Tra il 4 e l’11 gennaio si sono perse le tracce di cinque attivisti pakistani che, recentemente, si erano esposti in prima persona per denunciare, violenze, sparizioni, sequestri, omicidi extra giudiziali e dislocamenti di massa in Beluchistan. La regione da anni è al centro di operazioni militari spesso condotte in spregio delle leggi internazionali in materia di diritti umani da parte dell’esercito regolare di Islamabad.

Salman Haider, poeta e professore universitario, è sparito a Islamabad venerdì 6 gennaio. Due giorni prima i parenti di Waqas Goraya, blogger, e di suo cugino Asim Saeed avevano denunciato la scomparsa dei due a Lahore. Non si hanno più notizie di Ahmed Raza Naseer, blogger affetto da poliomelite, visto l’ultima volta nei pressi di Lahore sabato 7 gennaio, né di Samer Abbas, attivista e presidente della Civil Progressive Alliance Pakistan (ong pachistana impegnata nella lotta contro gli estremismi, il terrorismo e le violenze dell’esercito), sparito mercoledì 11 gennaio a Karachi.

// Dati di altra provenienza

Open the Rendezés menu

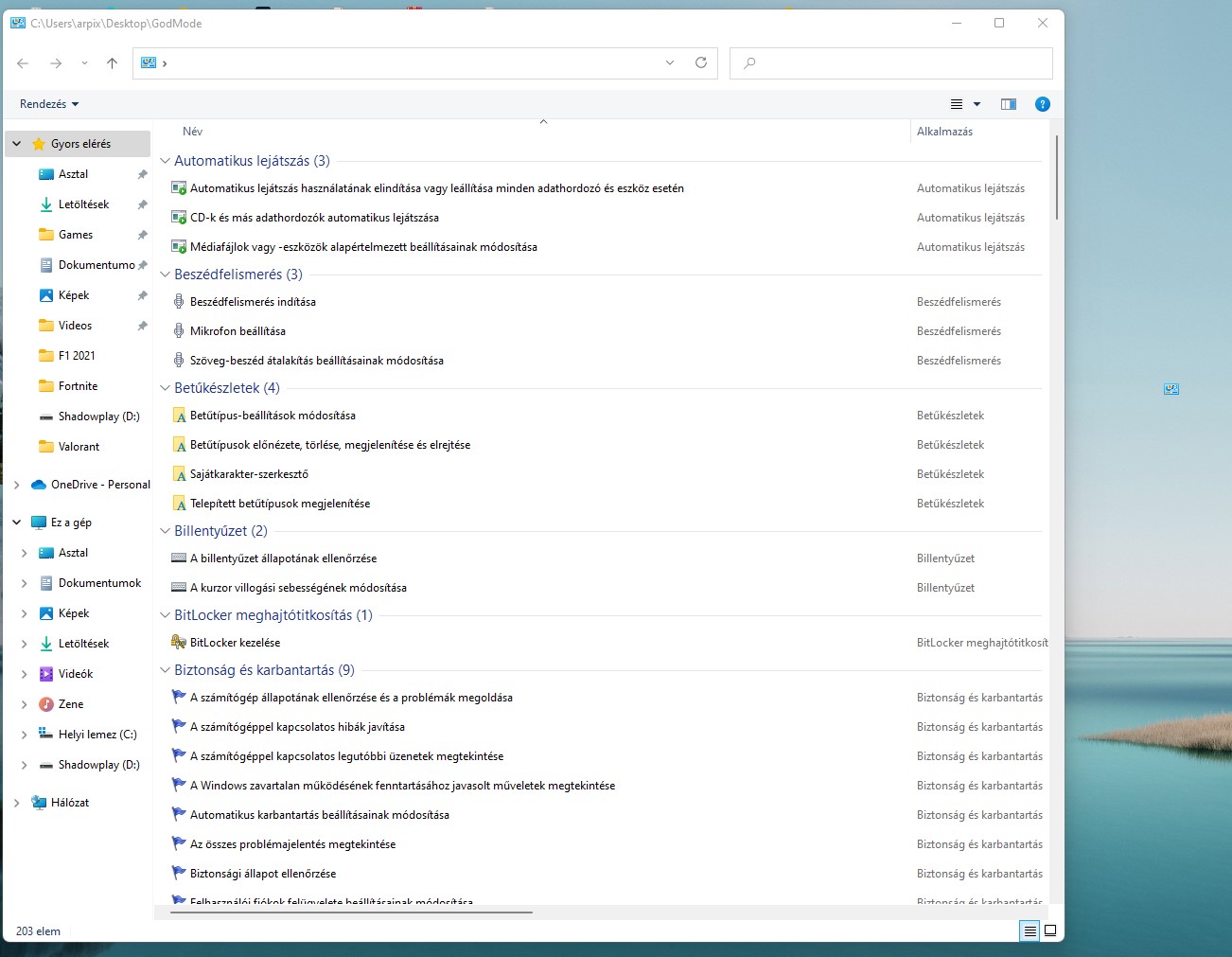tap(49, 104)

I dettagli delle sparizioni destano sospetti su un’operazione evidentemente pianificata dall’alto. Saeed, ad esempio, era appena rientrato in patria dopo un periodo di lavoro a Singapore, mentre Goraya, residente nei Paesi Bassi, era tornato a visitare i parenti da pochi giorni. Entrambi, indica il Guardian, animavano la pagina Facebook Mochi, che ospita contenuti di denuncia di corruzione nelle fila dell’esercito pakistano e della repressione operata contro gruppi politici invisi alle forze dell’ordine.

La moglie di Haider ha rivelato alla stampa di aver ricevuto un sms sospetto da parte del marito proprio la notte della sua sparizione: la avvertiva di aver abbandonato la propria auto sulla superstrada che collega Islamabad a Rawalpindi, la sede del quartier generale dell’esercito e dei servizi segreti pakistani.

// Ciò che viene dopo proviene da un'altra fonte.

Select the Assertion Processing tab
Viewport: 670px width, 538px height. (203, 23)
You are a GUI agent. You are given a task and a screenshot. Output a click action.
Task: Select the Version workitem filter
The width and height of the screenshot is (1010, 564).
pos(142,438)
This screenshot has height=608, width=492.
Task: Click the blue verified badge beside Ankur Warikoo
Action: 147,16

Da giorni i partiti dell’opposizione e gruppi della società civile protestano di fronte alle sedi locali dei «press club» di Islamabad, Karachi e Lahore, denunciando l’inazione del governo di fronte alla sparizione di chi criticava l’operato dell’esercito.

Il ministro degli interni pakistano Chaudhry Nisar Ali Khan, di fronte al senato federale, ha dichiarato che il governo si sta impegnando nelle ricerche degli attivisti spariti e che le operazioni sono sotto la sua diretta supervisione.

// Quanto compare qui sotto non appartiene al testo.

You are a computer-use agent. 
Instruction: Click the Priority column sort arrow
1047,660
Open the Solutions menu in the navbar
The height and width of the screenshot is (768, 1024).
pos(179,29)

La Human Rights Commission of Pakistan, in un comunicato, ha dichiarato che «gli eventi della scorsa settimana dimostrano che i pericoli (di violazioni della libertà d’espressione, ndr) si estendono già anche agli spazi digitali», mentre il quotidiano pakistano Dawn mette in guardia sull’inizio di «un nuovo capitolo nella guerra torbida e illegale dichiarata dallo stato contro la società civile».